Rini Wulandari (born 28 April 1990) or famous by her stage name, Rinni Wulandari is an Indonesian R&B singer. On 28 July 2007, she won the fourth season of the reality television Indonesian Idol, making her the second female winner. At 17, she is the first youngest winner in Indonesian Idol history.

Biography

Early life
Rini Wulandari was born to R.Soetrisno and Sri Hartati Mardiningish. She is the youngest of four children. She came from a family of musicians. Her mother was a former lead singer of Quintana Band and her father was a bassist when he was young. Rini became the lead singer of Quintana, following in the footsteps of her mother. Rini graduated from SMA Negeri 1 Medan in 2008.

- TASK TO COMPLETE: Continue the biography of the singer Rini Wulandari above, picking up right after its last sentence.

- LISTED RECORDS:
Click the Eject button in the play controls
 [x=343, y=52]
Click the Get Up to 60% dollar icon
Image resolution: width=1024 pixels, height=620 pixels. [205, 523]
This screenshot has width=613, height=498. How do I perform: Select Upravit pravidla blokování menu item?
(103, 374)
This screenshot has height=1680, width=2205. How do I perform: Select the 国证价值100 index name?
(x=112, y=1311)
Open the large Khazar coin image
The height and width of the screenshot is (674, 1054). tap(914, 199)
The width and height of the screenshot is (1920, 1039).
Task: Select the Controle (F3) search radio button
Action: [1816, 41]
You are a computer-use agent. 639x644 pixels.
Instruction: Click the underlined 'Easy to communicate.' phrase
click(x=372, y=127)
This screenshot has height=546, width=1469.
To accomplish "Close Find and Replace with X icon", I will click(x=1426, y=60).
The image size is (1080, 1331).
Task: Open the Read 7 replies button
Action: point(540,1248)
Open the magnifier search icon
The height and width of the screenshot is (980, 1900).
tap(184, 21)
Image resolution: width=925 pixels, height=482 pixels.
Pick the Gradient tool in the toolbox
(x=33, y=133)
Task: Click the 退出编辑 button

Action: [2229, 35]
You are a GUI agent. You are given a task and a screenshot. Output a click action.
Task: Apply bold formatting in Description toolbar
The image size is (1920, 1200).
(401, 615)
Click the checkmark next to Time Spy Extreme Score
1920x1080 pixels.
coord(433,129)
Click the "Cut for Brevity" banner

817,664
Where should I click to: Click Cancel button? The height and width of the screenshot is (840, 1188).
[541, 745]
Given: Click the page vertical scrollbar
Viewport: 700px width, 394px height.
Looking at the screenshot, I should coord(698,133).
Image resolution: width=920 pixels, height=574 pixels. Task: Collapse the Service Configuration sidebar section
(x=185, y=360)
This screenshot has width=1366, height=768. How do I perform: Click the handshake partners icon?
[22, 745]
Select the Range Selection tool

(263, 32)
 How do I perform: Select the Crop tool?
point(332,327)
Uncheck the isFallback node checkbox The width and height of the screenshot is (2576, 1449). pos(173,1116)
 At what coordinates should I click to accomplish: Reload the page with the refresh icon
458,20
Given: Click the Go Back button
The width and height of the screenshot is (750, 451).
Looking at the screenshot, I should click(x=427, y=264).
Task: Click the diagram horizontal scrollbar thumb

- EXPECTED ANSWER:
Indonesian Idol
Rini auditioned for Idol in her hometown of Medan on the second day auditions. On 5 May 2007, Rini made it into the top twelve of Indonesian Idol or also known Spectacular rounds. In the first spectacular round, she sang Warna's "50 Tahun Lagi". During the top 6 performances which was Percussion Night week, Rini sang a rendition of Gloria Estefan's "Conga" which garnered her a top 5 position. Other songs Rini performed on Indonesian Idol include Christina Aguilera's "Reflection", Mariah Carey's "Emotions", and Celine Dion's "Because You Loved Me". Rini made it to the finale and won the title over Wilson with 51.2% of the audience vote.

List of Indonesian Idol performances
Original audition: "Cintai Aku Lagi" by Sania

After Idol
Rinni Wulandari has released 4 albums, ‘Aku Tetap Milikmu’(2007)‘Independent Part 1’(2015) ‘Independent Part 2’(2017) and her latest album SKINS (2021).

Rinni has another duo project “SOUNDWAVE” along with her husband, Jevin Julian. They met on the Producer/Remixer Competition on Net TV back in 2015. Since then, they decided to keep making music as a duo until now.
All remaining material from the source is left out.